About the Data

The Office of Spill Prevention and Response (OSPR) runs a statewide oil spill tracking information system called the Incident Tracking Database. An “incident”, for purposes of this database, is “a discharge or threatened discharge of petroleum or other deleterious material into the waters of the state.” The data are collected by OSPR Field Response Team members for Marine oil spills and by OSPR Inland Pollution Coordinators and Wardens for Inland incidents.
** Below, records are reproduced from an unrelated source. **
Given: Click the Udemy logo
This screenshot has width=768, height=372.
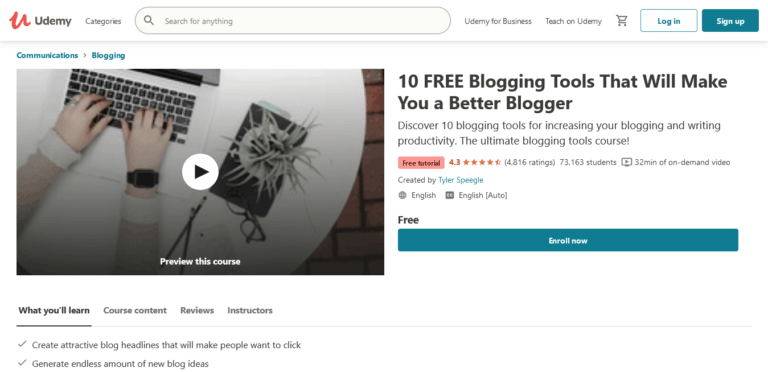Looking at the screenshot, I should [x=40, y=21].
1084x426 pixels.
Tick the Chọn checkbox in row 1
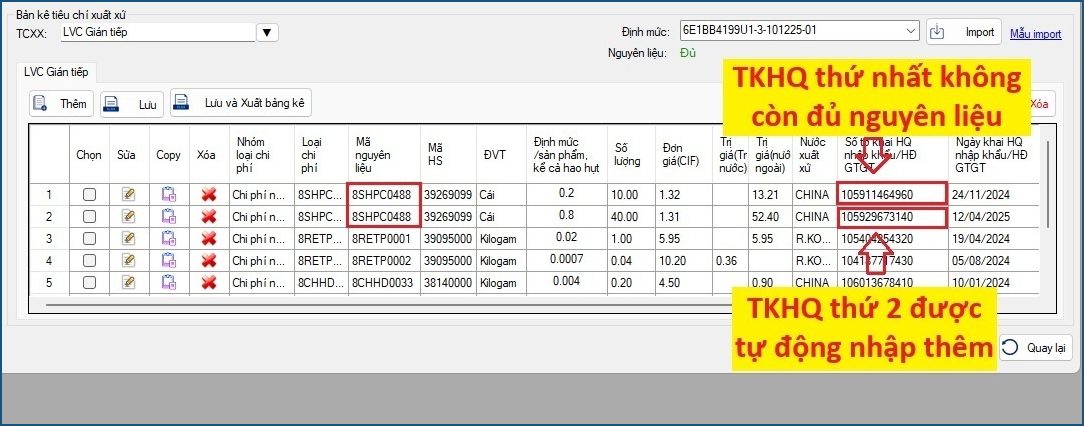tap(89, 195)
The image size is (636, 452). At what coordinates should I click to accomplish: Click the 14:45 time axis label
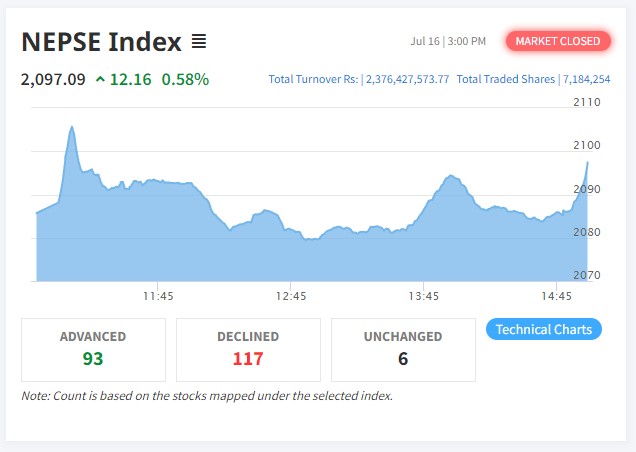(x=556, y=296)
We’ll explore the data collected in 2008 to explore the spatial distribution of incidents across the state.

California counties

First, we’ll load the geographic boundaries of the state as a background layer.

# Read in data with read_sf()
ca_counties <- read_sf(here("ca_counties","CA_Counties_TIGER2016.shp"))

# Create subset with just name and land area - spatial info will *stick*
ca_subset <- ca_counties %>% 
  select(NAME, ALAND) %>% 
  rename(county_name = NAME, land_area = ALAND)

# Check CRS
#ca_subset %>% st_crs()

# Plot using geom_sf()
ggplot(data = ca_subset) +
  geom_sf(aes(fill = land_area), color = "white", size = 0.1, alpha = 0.5) +
  theme_void() +
  scale_fill_gradientn(colors = c("cyan","blue","purple"))

The coordinate reference system (CRS) used for this dataset is: "WGS 84 / Pseudo-Mercator

Oil Spill Incidence

Next, we’ll load the oil spill data from 2008.

It was important to note that this dataset uses a different coordinate reference system (CRS) (“NAD83 / California Albers”) from the state spatial data, so we needed to update it so they match (both “EPSG:3857”).

Then, we can plot them together! The interactive map below allows you to investigate the location of each incident that took place in 2008:

#ggplot() +
#  geom_sf(data = ca_subset) +
#  geom_sf(data = new_spill_data, size = 1, color = "red")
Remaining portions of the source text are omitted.